Personally, I have always found it difficult to absorb information in a formal lecture. I needed the combination of an inspirational lecturer, self-study with a good text and challenging discussions. I know I am not alone in this and that the needs of each student differ.

The skills of teachers are just as diverse. Some give excellent lectures, and some are great writers. I think my skill has always been for a question-and-answer session. How can these things survive physical distance and the constraints of online? When the rapport between a teacher and student is at stake, it is only natural to be supremely cautious.

Of course, universities have been thinking about how to best use virtual study environments for some time. Only now, the gentle wind pushing us along that path has become a hurricane.

So over these past weeks I’ve been learning about the principles that should guide us in this new world, and what I’ve discovered has been a huge relief. Instead of talking tech, those who are deeply involved in online pedagogy begin with teachers, students and with education.

Talk to David Lefevre, who heads Imperial College Business School’s Edtech Lab, and you will find a dedicated teacher who has been working on how to develop people’s understanding using a computer interface for decades. The insights he has built and is now applying with his Insendi team are driven by a quiet passion to open up the possibility of greater connection, not less.
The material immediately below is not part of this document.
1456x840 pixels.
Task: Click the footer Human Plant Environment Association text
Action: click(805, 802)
I have also spoken to teachers alive to the need to vary the content and pace of information and assessment. They are finding new ways to maintain openness, questions, curiosity and challenge.
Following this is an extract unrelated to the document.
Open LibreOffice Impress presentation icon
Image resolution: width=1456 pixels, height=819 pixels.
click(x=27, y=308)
And then there are our students themselves. This is a generation for whom the online world has always been a reality; it’s another place to meet and connect. Social media, games, chat rooms and messaging apps provide rapid contact for those with access to a smartphone and wi-fi. Each has a vast library at their fingertips.
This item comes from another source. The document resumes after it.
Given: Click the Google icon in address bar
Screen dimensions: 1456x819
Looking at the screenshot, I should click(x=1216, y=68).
What a teacher must do is what we always did, to give an idea life. We must embed knowledge deeply using platforms that enable teacher and student to innovate together in this new world. And as I recognise the continuing centrality of teaching itself, my fears begin to diminish. And there is a stirring of possibility, even excitement, at who we might reach and how.

I would, of course, never wish to see my old world disappear. As a tutorial fellow at the University of Oxford for 20 years, I have invested much of my career to the education of those I see immediately before me. But the online world can be welcomed as well as feared.

Next week, I will begin to mentor a new cohort of Schmidt Science Fellows, brilliant postdoc interdisciplinary scientists in New York, London, Melbourne, Delft and Beijing. One day, we will come together again face to face.

But through the blessing of the internet, we do not have to wait to begin our work together. I will be their mentor and convey to them what I know. I am still a teacher. We can be deeply serious about making the very most of what we are driven to do.

Author Bio: Sir Keith Burnett FRS is the chair of the academic council of the Schmidt Science Fellows. He was formerly vice-chancellor of the University of Sheffield.